Entertainment, media and communications companies aren’t getting hitched at the rate they once did, but when they do hook up, it tends to be a blow-out wedding.

The volume of mergers and acquisitions in the sector during the first quarter of 2015 was at its lowest point in two years, with 198 total deals, according to a new report by research and accounting firm PwC. However, the value of those pacts topped $39 billion, representing a 144% increase from the previous quarter.

“The market is ripe for some level of consolidation,” said Bart Spiegel, partner, entertainment, media and communications deals, at PwC. “I’d be surprised if the volume being down in the first quarter reflects a long-term trend. I think you can expect volume to pick up.”
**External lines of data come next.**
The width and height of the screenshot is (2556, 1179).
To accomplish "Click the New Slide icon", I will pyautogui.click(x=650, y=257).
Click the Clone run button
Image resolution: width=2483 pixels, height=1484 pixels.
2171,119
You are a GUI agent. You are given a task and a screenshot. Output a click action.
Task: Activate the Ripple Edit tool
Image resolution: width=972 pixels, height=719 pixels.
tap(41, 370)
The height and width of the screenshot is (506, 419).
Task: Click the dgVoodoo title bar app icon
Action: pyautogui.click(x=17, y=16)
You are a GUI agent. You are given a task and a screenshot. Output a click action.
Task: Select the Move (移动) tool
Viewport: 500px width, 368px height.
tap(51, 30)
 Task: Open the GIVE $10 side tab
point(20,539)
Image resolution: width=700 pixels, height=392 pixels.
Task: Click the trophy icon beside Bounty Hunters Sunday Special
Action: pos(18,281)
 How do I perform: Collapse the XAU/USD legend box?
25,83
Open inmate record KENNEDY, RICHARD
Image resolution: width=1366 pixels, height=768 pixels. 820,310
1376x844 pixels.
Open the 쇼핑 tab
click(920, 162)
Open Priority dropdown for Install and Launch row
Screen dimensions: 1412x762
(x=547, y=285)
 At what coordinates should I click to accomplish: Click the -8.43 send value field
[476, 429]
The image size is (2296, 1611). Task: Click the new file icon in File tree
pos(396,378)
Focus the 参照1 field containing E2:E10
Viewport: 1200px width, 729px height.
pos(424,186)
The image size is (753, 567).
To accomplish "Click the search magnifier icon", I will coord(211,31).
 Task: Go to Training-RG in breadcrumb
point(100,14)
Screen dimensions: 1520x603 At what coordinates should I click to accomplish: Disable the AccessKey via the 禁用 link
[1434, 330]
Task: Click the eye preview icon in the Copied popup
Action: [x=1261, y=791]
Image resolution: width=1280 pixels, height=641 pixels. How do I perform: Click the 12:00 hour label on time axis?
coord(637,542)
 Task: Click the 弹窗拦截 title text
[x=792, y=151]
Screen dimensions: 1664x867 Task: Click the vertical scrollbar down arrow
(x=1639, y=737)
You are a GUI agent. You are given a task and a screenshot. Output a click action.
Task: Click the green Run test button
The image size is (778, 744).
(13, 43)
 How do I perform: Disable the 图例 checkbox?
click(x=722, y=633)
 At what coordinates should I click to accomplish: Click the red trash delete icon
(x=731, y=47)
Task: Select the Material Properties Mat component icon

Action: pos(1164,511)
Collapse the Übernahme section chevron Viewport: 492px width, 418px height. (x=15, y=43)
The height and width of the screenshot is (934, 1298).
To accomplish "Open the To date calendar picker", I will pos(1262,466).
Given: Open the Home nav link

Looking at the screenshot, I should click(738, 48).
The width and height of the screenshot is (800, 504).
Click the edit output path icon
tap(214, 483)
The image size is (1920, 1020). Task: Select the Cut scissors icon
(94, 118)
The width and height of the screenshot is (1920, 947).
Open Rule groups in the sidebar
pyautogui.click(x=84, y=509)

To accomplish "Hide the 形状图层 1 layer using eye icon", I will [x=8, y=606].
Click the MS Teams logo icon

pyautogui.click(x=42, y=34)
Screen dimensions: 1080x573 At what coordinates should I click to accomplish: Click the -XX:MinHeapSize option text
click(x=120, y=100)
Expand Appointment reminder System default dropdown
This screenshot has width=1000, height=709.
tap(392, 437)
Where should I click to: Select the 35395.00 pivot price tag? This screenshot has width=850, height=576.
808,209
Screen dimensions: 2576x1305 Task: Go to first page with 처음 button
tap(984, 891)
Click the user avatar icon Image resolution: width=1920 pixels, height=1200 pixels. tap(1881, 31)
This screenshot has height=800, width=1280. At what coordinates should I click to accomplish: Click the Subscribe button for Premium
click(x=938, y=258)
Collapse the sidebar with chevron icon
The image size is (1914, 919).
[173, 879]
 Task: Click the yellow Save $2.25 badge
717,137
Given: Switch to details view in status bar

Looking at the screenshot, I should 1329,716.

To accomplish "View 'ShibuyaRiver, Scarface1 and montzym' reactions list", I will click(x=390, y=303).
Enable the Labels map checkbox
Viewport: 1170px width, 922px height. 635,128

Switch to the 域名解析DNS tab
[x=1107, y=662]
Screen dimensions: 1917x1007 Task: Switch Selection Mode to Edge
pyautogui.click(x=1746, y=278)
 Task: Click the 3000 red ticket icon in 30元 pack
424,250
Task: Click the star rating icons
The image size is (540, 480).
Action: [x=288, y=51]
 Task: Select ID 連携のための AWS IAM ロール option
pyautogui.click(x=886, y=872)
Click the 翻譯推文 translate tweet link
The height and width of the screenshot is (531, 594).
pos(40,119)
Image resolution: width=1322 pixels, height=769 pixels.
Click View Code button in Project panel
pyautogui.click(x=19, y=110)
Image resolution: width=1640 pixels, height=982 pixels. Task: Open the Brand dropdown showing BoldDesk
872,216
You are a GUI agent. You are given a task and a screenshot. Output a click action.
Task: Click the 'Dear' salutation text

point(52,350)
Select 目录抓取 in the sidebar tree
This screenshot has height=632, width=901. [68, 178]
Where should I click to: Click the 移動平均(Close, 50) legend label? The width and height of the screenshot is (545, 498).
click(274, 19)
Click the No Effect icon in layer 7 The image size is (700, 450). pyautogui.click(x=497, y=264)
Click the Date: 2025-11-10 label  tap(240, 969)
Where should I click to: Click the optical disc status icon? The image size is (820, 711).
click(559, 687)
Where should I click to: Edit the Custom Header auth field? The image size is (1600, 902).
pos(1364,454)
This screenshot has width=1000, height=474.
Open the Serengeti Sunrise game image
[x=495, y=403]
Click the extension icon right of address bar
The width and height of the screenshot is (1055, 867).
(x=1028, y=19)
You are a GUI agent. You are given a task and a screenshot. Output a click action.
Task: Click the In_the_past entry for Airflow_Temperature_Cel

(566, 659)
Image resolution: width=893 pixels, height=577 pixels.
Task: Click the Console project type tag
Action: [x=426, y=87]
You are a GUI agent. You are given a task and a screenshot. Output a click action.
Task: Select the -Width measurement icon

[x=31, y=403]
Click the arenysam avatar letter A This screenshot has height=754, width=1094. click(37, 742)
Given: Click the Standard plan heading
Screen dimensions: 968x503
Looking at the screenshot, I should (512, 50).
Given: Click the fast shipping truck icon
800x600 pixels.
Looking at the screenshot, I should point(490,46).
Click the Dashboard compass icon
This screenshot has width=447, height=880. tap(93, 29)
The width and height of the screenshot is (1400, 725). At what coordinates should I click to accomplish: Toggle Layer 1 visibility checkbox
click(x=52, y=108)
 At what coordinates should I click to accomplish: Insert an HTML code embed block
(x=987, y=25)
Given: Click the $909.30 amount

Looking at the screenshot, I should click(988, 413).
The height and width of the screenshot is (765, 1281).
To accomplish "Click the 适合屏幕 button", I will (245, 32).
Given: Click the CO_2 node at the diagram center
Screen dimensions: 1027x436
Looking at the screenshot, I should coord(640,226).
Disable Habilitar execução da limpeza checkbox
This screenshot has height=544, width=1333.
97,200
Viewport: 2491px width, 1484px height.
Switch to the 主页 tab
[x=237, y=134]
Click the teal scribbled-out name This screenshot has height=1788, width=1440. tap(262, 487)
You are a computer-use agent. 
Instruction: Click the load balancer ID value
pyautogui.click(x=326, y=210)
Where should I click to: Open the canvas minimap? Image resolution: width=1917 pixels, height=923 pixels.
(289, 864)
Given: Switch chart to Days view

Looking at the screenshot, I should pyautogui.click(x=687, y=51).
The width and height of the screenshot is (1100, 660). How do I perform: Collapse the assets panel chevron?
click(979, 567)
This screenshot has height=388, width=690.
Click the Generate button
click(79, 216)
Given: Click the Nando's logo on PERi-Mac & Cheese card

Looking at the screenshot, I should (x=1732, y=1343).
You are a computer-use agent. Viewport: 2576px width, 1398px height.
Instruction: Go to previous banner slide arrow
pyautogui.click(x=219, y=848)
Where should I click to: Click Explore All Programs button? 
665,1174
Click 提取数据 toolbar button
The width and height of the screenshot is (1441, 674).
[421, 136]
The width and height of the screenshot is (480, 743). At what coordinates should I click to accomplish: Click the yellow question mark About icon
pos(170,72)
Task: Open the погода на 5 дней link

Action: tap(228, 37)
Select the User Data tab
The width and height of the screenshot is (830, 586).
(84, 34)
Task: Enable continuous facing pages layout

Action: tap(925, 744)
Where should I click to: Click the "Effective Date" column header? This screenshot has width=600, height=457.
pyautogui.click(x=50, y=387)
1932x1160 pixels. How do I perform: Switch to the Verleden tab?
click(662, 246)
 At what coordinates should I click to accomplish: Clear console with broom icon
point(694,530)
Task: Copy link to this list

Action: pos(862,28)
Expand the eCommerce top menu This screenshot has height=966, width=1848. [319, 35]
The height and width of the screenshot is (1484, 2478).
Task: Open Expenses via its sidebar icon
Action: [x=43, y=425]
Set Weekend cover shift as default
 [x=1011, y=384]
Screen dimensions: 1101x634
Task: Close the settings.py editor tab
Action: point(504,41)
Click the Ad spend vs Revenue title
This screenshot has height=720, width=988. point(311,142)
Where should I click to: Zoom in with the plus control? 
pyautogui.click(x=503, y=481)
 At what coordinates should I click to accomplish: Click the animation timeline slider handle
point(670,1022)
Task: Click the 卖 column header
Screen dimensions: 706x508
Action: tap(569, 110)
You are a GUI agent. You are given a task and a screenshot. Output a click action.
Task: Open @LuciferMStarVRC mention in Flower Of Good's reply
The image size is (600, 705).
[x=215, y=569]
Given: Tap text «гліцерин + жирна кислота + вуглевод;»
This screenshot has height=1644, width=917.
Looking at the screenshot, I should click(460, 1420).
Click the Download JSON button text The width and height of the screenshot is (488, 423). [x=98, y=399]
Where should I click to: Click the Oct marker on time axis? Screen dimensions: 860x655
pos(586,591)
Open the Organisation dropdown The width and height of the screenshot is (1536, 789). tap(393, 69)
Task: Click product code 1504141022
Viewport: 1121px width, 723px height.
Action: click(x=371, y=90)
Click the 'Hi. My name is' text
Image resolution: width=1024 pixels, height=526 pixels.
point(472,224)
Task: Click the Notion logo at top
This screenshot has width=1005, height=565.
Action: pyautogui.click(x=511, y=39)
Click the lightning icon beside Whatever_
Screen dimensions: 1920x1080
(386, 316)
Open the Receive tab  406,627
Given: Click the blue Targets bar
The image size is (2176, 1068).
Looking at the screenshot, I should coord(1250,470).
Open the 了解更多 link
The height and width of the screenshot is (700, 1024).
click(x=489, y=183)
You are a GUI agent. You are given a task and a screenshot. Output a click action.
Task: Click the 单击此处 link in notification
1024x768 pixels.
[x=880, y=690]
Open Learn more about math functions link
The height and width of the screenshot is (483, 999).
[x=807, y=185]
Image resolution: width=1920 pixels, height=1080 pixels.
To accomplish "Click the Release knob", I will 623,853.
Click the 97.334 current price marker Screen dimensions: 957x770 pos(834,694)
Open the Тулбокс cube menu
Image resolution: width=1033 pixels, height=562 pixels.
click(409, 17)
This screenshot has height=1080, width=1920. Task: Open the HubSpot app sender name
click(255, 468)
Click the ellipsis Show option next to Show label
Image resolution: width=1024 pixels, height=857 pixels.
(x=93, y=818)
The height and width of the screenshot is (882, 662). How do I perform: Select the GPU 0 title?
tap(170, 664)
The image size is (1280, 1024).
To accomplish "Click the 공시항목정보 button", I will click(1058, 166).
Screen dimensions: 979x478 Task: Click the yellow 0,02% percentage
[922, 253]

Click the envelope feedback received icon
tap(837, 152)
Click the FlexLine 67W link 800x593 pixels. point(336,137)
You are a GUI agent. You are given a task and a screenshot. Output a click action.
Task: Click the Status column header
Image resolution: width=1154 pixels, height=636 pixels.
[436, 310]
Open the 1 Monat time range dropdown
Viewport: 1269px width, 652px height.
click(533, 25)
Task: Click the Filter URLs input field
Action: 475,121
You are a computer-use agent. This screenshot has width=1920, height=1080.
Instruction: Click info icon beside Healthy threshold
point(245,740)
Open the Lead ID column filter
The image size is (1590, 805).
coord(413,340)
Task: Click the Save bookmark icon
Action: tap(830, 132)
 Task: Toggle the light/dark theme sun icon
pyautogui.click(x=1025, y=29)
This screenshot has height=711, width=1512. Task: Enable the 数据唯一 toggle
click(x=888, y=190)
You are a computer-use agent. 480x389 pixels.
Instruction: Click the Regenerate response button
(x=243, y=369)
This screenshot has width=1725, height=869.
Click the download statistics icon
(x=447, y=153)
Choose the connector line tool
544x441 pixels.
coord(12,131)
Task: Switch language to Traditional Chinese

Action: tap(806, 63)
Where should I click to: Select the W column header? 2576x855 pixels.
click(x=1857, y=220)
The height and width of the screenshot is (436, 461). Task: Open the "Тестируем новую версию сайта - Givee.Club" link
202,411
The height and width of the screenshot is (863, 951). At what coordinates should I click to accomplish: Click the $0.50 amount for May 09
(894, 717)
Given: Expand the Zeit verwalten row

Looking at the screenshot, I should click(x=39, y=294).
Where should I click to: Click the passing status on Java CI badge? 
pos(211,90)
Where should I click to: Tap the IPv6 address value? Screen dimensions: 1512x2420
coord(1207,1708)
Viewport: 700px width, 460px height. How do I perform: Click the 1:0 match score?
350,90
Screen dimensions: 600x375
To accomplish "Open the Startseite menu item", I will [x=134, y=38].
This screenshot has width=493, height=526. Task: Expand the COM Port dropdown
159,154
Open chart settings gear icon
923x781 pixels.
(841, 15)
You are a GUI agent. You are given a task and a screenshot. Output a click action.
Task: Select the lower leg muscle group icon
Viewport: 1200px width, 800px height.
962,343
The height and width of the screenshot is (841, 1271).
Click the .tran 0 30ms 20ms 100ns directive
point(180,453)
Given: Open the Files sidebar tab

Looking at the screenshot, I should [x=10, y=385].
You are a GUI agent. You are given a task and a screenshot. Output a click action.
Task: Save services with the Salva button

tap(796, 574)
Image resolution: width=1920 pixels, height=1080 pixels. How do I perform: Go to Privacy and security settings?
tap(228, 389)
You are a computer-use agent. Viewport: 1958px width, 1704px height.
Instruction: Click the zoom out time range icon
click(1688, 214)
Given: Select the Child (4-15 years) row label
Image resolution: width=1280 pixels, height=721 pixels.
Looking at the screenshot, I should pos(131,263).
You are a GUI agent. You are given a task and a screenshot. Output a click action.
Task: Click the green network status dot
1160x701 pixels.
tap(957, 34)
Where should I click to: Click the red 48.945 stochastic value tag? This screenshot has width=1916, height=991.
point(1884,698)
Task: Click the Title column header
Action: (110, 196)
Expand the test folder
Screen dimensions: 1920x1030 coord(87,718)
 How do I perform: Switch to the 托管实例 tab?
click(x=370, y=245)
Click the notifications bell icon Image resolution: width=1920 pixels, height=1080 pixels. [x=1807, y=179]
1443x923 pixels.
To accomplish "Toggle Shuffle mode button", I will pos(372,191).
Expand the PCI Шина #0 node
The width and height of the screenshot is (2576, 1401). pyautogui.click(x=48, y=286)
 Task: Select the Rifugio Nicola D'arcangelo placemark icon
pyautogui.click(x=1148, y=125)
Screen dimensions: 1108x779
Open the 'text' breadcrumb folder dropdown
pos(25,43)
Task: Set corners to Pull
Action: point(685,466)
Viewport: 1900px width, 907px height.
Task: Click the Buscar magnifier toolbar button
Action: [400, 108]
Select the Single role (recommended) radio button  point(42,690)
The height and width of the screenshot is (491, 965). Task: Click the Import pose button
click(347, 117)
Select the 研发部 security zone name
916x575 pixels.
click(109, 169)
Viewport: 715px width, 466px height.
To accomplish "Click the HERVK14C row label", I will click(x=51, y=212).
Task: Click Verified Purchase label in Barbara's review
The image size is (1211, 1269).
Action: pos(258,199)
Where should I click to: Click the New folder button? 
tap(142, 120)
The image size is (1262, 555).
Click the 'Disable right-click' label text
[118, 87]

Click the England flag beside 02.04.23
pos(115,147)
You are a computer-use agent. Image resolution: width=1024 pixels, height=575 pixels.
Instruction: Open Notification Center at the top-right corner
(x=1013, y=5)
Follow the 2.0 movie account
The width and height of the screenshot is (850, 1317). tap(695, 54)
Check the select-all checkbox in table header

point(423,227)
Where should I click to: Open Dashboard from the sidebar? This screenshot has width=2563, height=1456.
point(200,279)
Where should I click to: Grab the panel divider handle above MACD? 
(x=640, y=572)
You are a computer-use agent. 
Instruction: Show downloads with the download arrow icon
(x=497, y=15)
The mega-deal is alive and well, with six deals making up 90% of the total value of all the deals in the space. They include Charter Communications’ $10.4 billion acquisition of Brighthouse Networks; Frontier Communications’ $8.6 billion purchase of Verizon’s landline business; American Tower Company’s $5 billion play for Verizon’s tower business; Gaming & Leisure Properties’ $2.4 billion purchase of Pinnacle’s real estate assets; an equity group’s $4 billion move on Life Time Fitness; and Expedia’s $1.6 billion bid for Orbitz.

Of course, this current quarter has seen the unraveling of one major mega-deal, after Comcast announced in April that it will abandon its $45 billion takeover of Time Warner Cable amidst regulatory challenges. The collapse of that deal is expected to trigger a wave of consolidation in the cable sector, as other players try to snap up Time Warner Cable.

Another recent move among Fortune 500 companies hints that the bonds between the entertainment, media and technology sectors could grow tighter. Verizon’s $4 billion purchase of AOL this week, purportedly to strengthen the video that will stream over its smartphones and mobile devices, shows the appetite that Silicon Valley and communications giants have for content they can distribute. That could lead to more deals and mergers.

In the most recent quarter, deal volumes in the communications sector fell more than 40% to 16 deals, and also dropped 30% in the publishing industry to 32 such pacts. The number of deals in the cable business rose from two to four in the most recent quarter, and increased from 53 to 60 in the advertising and marketing field.